Wednesday, May 03, 2023

Wake Up!

 Our history is one of the slow diminishing of the citizen to that of the consumer. We are now the commodity being sold to the highest bidder. We all sit staring blankly at our phones that have become systems for delivering advertising housed within a thin layer of content. This content, in the old world of print media, used to be produced by professionals. The system was still supported by advertising, but the layer of content was much more meaningful. Today, we are both the amateur producers of the content and the target of the advertising that surrounds it. We spend a good portion of our days receiving advertising and wading through meaningless content. We have become the spectacle. 

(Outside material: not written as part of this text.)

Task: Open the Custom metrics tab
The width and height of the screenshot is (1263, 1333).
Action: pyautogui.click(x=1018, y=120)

What is the escape? Turn off, tune out, and don't participate in the spectacle. The more time we spend looking at our phones, the less time we have to live. If you spend even one hour a day looking at your phone, that's 365 hours a year-- that's nearly 23 16-hour days). If you were to spend 2 hours a day, which is likely a more accurate number, that's 45 16-hour days in a year, a month and-a-half. Imagine if you had done something else with that time? What if you had read a book or even written a book. Produced art, anything but staring at a small screen that is slowly sucking the life out of you. We live in a dead world. Wake up! 

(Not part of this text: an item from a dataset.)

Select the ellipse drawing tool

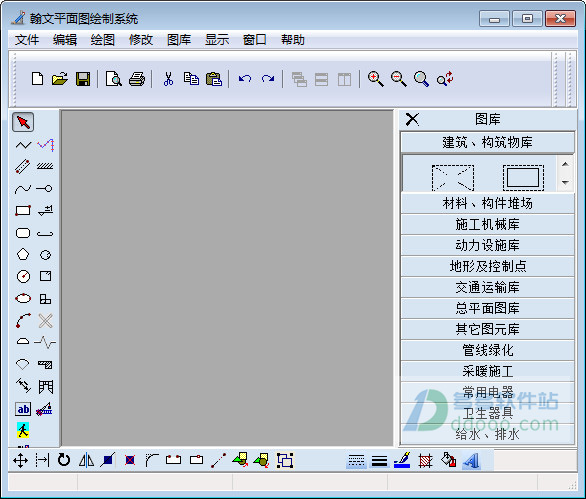(x=23, y=298)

Painting Has Become Significant

I was talking to a friend a couple of weeks ago and he mentioned how good I should feel that I have found something I love doing. There are not many people that find something that can put them into a state of flow where your perception of time seems to disappear. I was a little dismissive, but it was a good observation. When I paint, I do sometimes lose track of time. I can be in my basement studio working on a piece and I will lose all awareness of time, three hours can pass without me even being aware. I will look at the clock on my computer and be surprised by the time. I put this up against my normal day at work where time seems to stand still. 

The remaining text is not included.